= Filomena Moretti =

Italian classical guitarist

Filomena Moretti (born 11 June 1973) is an Italian classical guitarist.

==Early life==

Moretti was born in Sassari and graduated from the Sassari Conservatory, winning the first prize. After her graduation, she continued her studies with Ruggero Chiesa and won several international competitions:
- 1985–1987 Premier Prix and "Mention Spéciale" at the Competition Mondovi
- 1991 Premier Prix "Golfo degli Angeli" at the Competition Cagliari
- 1992 Second Prize "E. Pujol" at the International Competition of Sassari
- 1993 Premier Prix at the International Competition of Stresa; Second Prize at the Competition Fernando Sor in Rome
- 1995 Premier Prix et mention spéciale at the International Competition of Alessandria
- 1996 Premier Prix at the Competition de l'A.R.A.M.

In 1993, she obtained a grant to pursue her studies with Oscar Ghiglia at the Chiagana Academy in Siena.

==Performances==

Moretti has played in Italy and throughout Europe. She has been invited by some musical institutions, such as:
- The Spiegelsaal im Museum für Kunst und Gewerbe in Hamburg
- The Gartensaal im Schloß Wolfsburg, the Zitadelle Spandau of Berlin, Kiel, the Chopin Foundation in Warsaw, Kraków, twice in a row, by the Società dei concerti of the Verdi Conservatoire in Milan
- The "Salone della Musica" in Turin
- The Musicora in Paris
She took part in several master-classes with Alirio Diaz, David Russell, Julian Bream, José Tomás and Manuel Barrueco.
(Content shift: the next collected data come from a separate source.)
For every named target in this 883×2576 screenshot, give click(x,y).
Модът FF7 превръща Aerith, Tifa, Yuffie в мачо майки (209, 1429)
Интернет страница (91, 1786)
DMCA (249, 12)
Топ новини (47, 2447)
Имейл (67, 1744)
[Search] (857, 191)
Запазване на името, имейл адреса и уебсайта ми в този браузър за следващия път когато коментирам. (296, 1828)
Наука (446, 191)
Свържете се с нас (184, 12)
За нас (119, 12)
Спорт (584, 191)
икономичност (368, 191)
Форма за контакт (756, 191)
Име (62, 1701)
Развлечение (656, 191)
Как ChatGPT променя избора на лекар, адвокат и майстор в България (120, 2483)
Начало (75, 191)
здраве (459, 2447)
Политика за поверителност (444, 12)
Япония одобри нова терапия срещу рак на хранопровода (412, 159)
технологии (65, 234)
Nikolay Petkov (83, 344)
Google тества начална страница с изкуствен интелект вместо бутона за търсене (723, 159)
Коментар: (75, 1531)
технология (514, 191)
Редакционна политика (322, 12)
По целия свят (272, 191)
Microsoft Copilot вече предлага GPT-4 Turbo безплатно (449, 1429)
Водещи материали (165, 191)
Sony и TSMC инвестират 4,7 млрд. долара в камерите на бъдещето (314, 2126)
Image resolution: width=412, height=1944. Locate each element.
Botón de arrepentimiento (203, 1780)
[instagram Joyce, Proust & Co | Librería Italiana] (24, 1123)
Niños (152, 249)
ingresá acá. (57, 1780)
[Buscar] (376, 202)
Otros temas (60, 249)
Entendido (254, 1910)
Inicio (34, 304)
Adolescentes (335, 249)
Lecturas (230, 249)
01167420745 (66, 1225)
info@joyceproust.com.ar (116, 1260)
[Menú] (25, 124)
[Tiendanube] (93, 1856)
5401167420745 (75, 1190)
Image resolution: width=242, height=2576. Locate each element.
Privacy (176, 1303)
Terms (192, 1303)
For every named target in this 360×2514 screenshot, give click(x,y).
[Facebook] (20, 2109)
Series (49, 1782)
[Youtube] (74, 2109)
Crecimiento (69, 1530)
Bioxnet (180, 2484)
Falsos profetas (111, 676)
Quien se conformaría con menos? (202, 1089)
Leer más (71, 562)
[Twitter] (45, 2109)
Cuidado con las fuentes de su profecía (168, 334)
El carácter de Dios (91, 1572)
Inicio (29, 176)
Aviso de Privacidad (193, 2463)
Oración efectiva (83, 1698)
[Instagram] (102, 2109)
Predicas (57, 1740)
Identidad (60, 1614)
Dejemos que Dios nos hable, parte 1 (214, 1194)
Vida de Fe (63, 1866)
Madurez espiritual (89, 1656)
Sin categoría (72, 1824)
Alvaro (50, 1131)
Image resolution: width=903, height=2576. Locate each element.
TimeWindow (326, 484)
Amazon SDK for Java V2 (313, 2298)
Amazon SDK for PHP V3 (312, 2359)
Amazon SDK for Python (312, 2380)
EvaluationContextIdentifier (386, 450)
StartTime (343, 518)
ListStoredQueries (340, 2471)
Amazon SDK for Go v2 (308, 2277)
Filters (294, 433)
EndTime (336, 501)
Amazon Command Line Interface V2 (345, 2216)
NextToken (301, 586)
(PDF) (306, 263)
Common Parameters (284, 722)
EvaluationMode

Moretti also performed with leading orchestras. Her extensive repertoire includes the most important guitar concertos. She toured Italy in March 1999 with the renowned Lucero Tena (castanets). In June 1999, she performed the Giuliani Concerto with the Società dei Concerti at the Verdi Conservatory in Milan. In France, she has appeared at the TransClassiques at La Cigale in Paris, at the Flâneries Musicales in Reims, at the Festivals de Radio France in Montpellier, at the Young Soloist Festival in Antibes. Her concerts have been broadcast on Muzik and Mezzo TV channels. She has also been invited by the FRANCE 2 Channel.

==Recordings==

Moretti has recorded two CDs, for Phoenix and Stradivarius. The release of the complete works for solo guitar by Joaquín Rodrigo on the Stradivarius label led to her being featured on the front page of the Italian magazine Classica. In 1998, she received the "Golden Guitar" for her recording of Fernando Sor under the Stradivarius label. She recorded two volumes of J.S. Bach's lute works transcribed for guitar for the Transart UK label.